Stored records:
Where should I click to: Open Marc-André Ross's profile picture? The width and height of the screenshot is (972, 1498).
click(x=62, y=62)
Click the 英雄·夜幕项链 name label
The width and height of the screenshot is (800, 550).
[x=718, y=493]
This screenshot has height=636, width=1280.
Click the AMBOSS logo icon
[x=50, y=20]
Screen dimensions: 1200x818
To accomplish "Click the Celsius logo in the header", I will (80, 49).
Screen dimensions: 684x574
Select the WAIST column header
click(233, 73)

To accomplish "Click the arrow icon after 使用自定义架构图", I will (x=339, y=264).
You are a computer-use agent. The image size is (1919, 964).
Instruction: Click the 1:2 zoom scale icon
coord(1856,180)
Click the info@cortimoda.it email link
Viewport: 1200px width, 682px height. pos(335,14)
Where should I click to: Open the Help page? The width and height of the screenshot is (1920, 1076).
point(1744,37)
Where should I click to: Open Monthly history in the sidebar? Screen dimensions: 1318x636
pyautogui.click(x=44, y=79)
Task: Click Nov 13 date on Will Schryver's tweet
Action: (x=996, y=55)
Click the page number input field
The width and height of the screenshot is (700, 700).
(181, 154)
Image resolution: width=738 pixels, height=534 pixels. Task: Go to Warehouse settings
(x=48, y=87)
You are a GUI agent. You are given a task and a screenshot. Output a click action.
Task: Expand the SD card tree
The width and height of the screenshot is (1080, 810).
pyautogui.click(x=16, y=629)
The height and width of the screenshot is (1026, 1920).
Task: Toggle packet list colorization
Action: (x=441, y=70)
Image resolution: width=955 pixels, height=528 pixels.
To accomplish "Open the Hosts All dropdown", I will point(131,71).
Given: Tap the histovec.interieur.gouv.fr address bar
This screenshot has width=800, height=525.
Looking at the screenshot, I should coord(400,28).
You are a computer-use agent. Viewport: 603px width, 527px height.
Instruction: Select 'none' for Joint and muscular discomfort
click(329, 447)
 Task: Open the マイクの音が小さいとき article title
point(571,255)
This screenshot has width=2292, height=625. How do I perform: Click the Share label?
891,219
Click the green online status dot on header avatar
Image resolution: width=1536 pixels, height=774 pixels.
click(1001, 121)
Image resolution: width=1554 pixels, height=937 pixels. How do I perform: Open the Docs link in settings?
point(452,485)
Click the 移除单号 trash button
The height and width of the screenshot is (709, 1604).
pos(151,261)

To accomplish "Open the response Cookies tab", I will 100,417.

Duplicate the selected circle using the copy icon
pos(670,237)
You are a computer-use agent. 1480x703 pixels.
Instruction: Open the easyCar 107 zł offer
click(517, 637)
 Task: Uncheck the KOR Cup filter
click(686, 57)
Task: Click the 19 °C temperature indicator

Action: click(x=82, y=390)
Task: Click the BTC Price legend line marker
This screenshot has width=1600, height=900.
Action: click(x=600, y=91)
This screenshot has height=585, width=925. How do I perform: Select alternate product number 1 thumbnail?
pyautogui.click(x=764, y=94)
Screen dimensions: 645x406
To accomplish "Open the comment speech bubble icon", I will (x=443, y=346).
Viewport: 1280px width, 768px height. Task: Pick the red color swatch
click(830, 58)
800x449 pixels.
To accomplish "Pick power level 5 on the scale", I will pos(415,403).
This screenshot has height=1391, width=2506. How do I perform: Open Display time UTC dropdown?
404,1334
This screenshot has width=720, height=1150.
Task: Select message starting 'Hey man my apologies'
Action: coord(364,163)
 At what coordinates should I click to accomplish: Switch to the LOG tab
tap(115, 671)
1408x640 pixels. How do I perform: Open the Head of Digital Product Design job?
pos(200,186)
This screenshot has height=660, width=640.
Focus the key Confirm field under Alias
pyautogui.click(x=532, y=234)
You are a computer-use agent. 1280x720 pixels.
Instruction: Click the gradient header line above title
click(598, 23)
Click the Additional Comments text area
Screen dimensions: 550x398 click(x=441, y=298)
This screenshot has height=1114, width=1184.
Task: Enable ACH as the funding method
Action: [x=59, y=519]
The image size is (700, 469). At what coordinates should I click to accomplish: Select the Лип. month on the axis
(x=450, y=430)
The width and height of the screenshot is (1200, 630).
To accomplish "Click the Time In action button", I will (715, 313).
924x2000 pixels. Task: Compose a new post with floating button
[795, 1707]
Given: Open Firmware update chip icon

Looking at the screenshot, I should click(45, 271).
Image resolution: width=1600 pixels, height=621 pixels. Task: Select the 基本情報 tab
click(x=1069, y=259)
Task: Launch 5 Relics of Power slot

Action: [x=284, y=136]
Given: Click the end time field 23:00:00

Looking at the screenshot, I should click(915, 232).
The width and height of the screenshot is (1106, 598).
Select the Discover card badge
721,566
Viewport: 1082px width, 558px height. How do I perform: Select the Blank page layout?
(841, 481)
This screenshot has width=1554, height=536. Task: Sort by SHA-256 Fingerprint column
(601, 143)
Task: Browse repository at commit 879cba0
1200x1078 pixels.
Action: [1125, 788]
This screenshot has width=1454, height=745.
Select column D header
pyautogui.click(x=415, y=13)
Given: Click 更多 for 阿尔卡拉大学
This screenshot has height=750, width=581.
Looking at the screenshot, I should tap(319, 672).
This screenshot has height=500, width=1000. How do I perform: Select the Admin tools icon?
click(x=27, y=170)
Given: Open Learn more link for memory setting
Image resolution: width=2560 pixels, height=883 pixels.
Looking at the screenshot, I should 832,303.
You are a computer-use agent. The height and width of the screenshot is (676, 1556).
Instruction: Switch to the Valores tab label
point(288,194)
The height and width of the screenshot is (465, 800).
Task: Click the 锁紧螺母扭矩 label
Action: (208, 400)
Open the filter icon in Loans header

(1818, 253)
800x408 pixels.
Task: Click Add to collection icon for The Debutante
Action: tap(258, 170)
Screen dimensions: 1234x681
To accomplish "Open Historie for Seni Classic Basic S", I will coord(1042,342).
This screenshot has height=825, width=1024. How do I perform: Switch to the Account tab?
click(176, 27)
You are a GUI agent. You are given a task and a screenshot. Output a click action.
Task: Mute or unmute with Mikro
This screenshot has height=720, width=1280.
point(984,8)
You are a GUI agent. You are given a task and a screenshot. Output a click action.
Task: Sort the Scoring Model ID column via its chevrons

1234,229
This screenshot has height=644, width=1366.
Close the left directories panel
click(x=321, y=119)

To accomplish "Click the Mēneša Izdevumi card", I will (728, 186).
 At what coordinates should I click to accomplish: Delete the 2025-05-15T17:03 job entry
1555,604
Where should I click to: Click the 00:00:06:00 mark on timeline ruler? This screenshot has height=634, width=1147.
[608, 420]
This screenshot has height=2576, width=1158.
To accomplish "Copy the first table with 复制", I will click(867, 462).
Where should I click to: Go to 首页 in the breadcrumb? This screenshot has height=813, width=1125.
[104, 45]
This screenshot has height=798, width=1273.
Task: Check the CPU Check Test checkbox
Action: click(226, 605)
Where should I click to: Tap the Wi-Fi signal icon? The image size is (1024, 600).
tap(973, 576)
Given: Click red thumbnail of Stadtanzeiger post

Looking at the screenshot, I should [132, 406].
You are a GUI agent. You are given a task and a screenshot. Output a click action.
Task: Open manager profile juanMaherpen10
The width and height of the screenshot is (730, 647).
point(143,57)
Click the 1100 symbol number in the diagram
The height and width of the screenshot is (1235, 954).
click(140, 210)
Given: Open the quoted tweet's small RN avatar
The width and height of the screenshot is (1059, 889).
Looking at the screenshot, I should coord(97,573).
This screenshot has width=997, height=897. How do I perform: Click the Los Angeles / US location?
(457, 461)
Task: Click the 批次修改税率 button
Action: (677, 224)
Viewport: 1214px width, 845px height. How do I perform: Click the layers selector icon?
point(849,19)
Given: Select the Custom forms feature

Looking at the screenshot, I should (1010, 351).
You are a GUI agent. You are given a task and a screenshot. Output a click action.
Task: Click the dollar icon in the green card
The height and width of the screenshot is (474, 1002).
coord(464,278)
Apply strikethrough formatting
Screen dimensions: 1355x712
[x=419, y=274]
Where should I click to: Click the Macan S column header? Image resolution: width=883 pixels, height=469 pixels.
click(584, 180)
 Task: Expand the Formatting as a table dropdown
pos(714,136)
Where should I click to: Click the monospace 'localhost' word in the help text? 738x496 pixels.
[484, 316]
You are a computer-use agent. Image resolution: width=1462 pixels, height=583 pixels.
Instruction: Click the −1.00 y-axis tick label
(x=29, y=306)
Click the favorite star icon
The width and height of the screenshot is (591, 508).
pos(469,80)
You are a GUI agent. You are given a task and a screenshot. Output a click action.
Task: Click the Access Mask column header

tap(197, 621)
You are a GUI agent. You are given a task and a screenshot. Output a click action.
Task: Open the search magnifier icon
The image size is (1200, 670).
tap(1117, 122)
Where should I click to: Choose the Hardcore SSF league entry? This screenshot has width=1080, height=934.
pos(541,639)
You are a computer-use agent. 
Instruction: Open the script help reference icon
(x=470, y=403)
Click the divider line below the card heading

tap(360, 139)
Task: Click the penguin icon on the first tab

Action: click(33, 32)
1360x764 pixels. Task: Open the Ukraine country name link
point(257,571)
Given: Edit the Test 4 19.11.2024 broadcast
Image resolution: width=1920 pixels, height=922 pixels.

__TASK__: Above are some records; copy exactly the lines from the one with "Image resolution: width=2560" through the one with "You are a computer-use agent. The height", both included, and no others.

__EXERCISE SOLUTION__:
Image resolution: width=2560 pixels, height=883 pixels.
Looking at the screenshot, I should 832,303.
You are a computer-use agent. The height and width of the screenshot is (676, 1556).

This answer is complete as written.